Detection and Geographic Localization of Natural Objects in the Wild: A Case Study on Palms
Kangning Cui, Rongkun Zhu, Manqi Wang, Wei Tang, Gregory D. Larsen, Victor P. Pauca, Sarra Alqahtani, Fan Yang, David Segurado, David Lutz, Jean-Michel Morel, Miles R. Silman
TL;DR
This work tackles automated detection and geolocation of naturally occurring palms in dense tropical forests using large orthomosaic UAV imagery. It introduces PRISM, a modular pipeline that combines YOLOv10-based detection with SAM 2 zero-shot segmentation to produce georeferenced palm centers and masks, augmented by calibration and interpretability tools. The PALMS dataset, covering 21 sites and comprising 8,830 bounding boxes and 5,026 center points, provides a robust benchmark for cross-site generalization and method comparison. PRISM demonstrates real-time capable detection on mid-range hardware, strong localization under distribution shifts, and actionable outputs for ecological monitoring and biodiversity assessment, with clear pathways to adapt to other forest canopies and coarser-resolution imagery.
Abstract
Palms are ecologically and economically indicators of tropical forest health, biodiversity, and human impact that support local economies and global forest product supply chains.

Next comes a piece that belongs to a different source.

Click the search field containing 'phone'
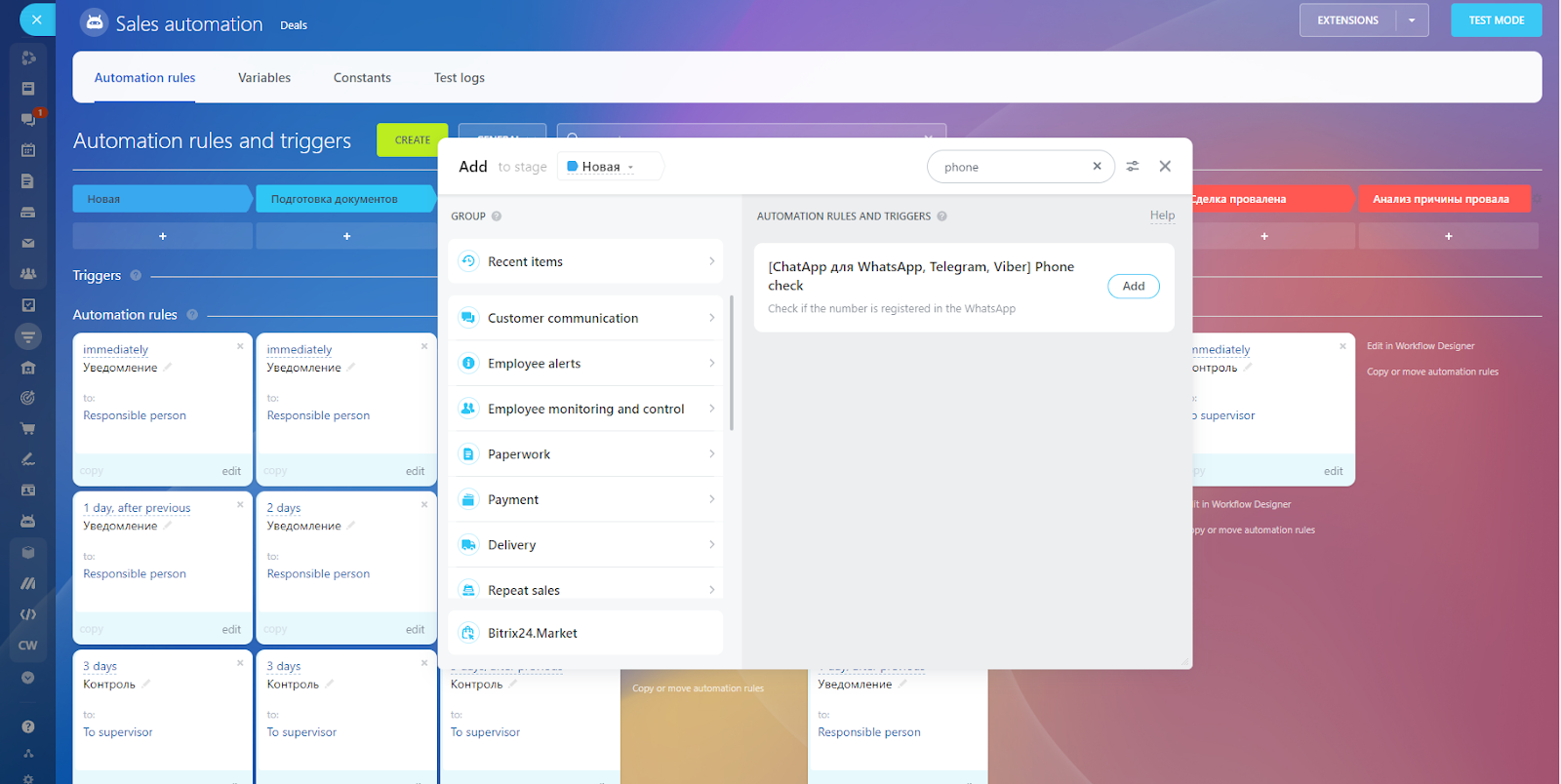click(1010, 167)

While palm detection in plantations is well-studied, efforts to map naturally occurring palms in dense forests remain limited by overlapping crowns, uneven shading, and heterogeneous landscapes. We develop PRISM (Processing, Inference, Segmentation, and Mapping), a flexible pipeline for detecting and localizing palms in dense tropical forests using large orthomosaic images. Orthomosaics are created from thousands of aerial images and spanning several to hundreds of gigabytes. Our contributions are threefold. First, we construct a large UAV-derived orthomosaic dataset collected across 21 ecologically diverse sites in western Ecuador, annotated with 8,830 bounding boxes and 5,026 palm center points. Second, we evaluate multiple state-of-the-art object detectors based on efficiency and performance, integrating zero-shot SAM 2 as the segmentation backbone, and refining the results for precise geographic mapping. Third, we apply calibration methods to align confidence scores with IoU and explore saliency maps for feature explainability. Though optimized for palms, PRISM is adaptable for identifying other natural objects, such as eastern white pines. Future work will explore transfer learning for lower-resolution datasets (0.5 to 1m).